原発事故524
ぼくは毎日新聞、朝日新聞、信濃毎日新聞を毎日読んでいる。
朝日新聞の「プロメテウスの罠」という連載はハズレのときもあるが、時々、なかなかのテーマで、なかなかの取材をしているシリーズがある。
「残された人々」というシリーズもその一つだ。
原発事故の後、南相馬で700人近い障害者や弱者たちを個人情報保護法にしばられながら、どう守ろうとしたか。
重い障害があればあるほど、体育館での避難生活は無理だし、自閉症の子どもたちは集団生活はできないと考えて、それぞれ自分の家に孤立しながら住み続けていた。
ぼく自身も、寝たきりのおばあちゃんのことを考えて、逃げるのをやめ、南相馬の20キロ付近でいっしょにくらしていた息子さん夫婦を知っている。
おばあちゃんが受けていた在宅ケアサービスなどは一時、完全に途絶えた。
宮城県でも同じような経験をする人たちに会った。
福島とちがって、宮城県や岩手県にはDMATという災害派遣医療チームの医師や看護師が多くはせ参じていた。
「医療は行き届いている」と言われたが、ぼくたちが見た現実はそうではなかった。
がんの末期の人や脳卒中のお年より、障害をかかえた人たちが声を出さず、自宅でじっと救援を待っていた。
生きるか、死ぬかという命を助けるゴールデンタイムは48時間、長く見積もって72時間といわれている。

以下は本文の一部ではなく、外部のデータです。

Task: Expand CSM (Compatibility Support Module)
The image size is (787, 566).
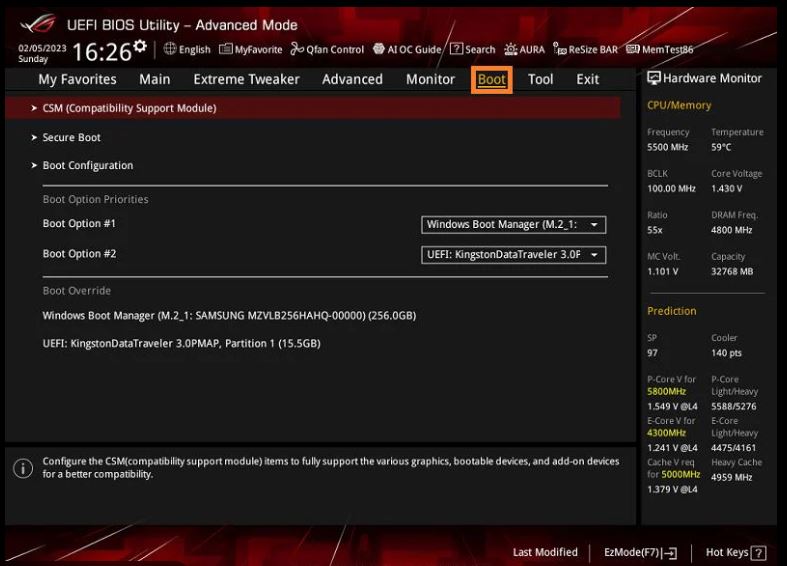Action: [x=129, y=108]
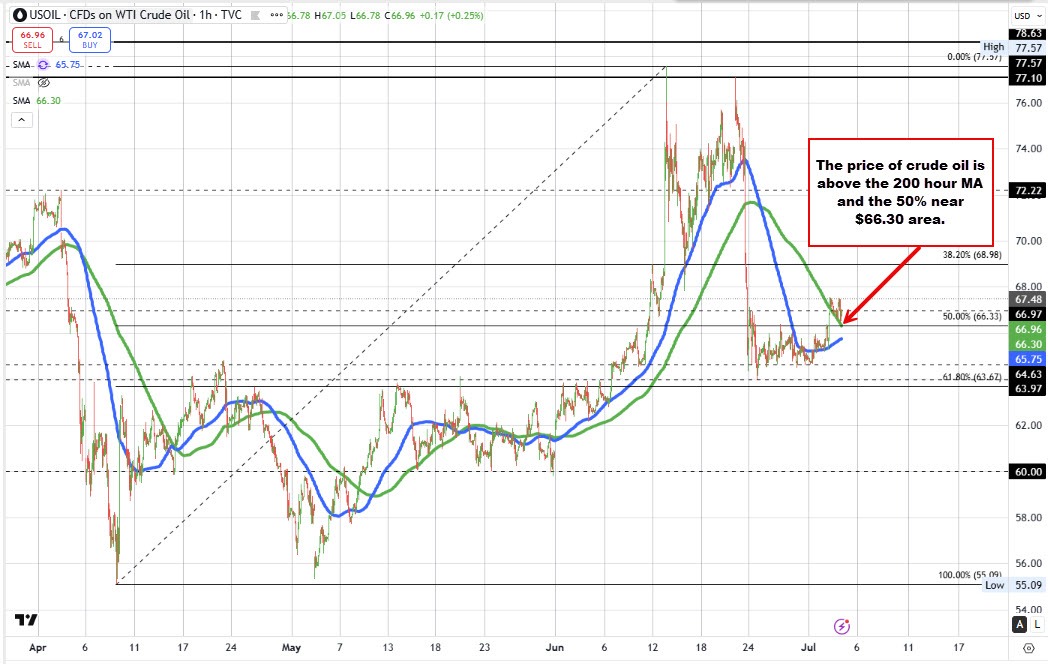Click the TVC exchange label in legend
This screenshot has width=1048, height=664.
point(233,15)
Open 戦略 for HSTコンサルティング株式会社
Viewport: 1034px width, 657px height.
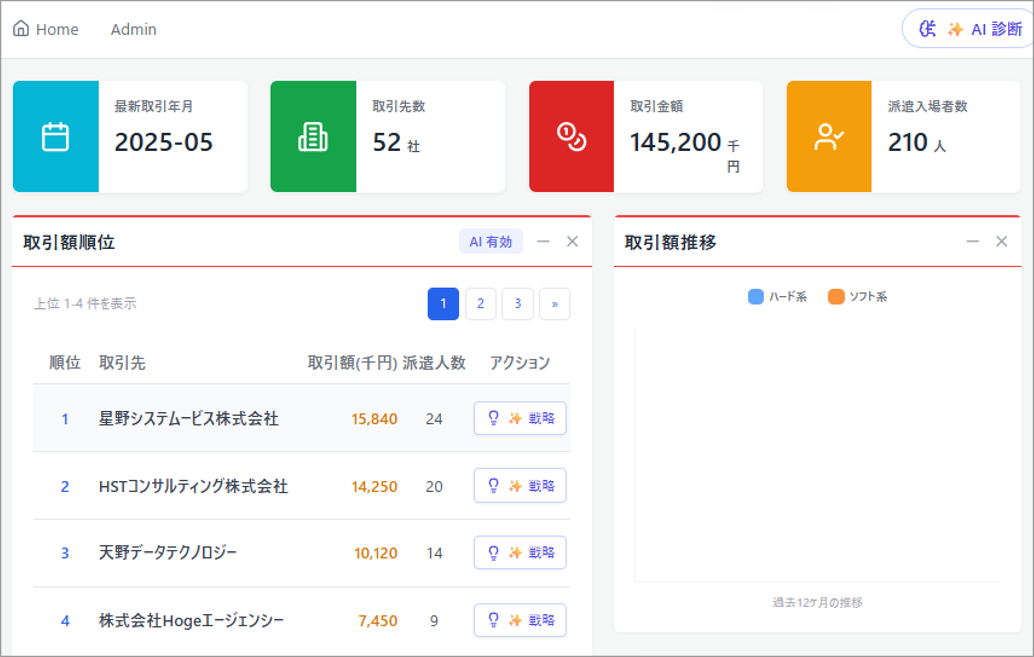click(520, 486)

しかし、72時間ですべてが決するのではなく、その後、人間が災害地で生きていくという中長期的な視点がどうしても必要である。
災害時においての弱い人をどう助けるか、ネットワークを普段からつくっておき、いざ災害がおきたときにはきちんと作動するようにしておくべきである。
個人情報保護法なども、もうちょっと柔軟な対応がほしい。
場合によっては、法律の改正も必要かもしれない。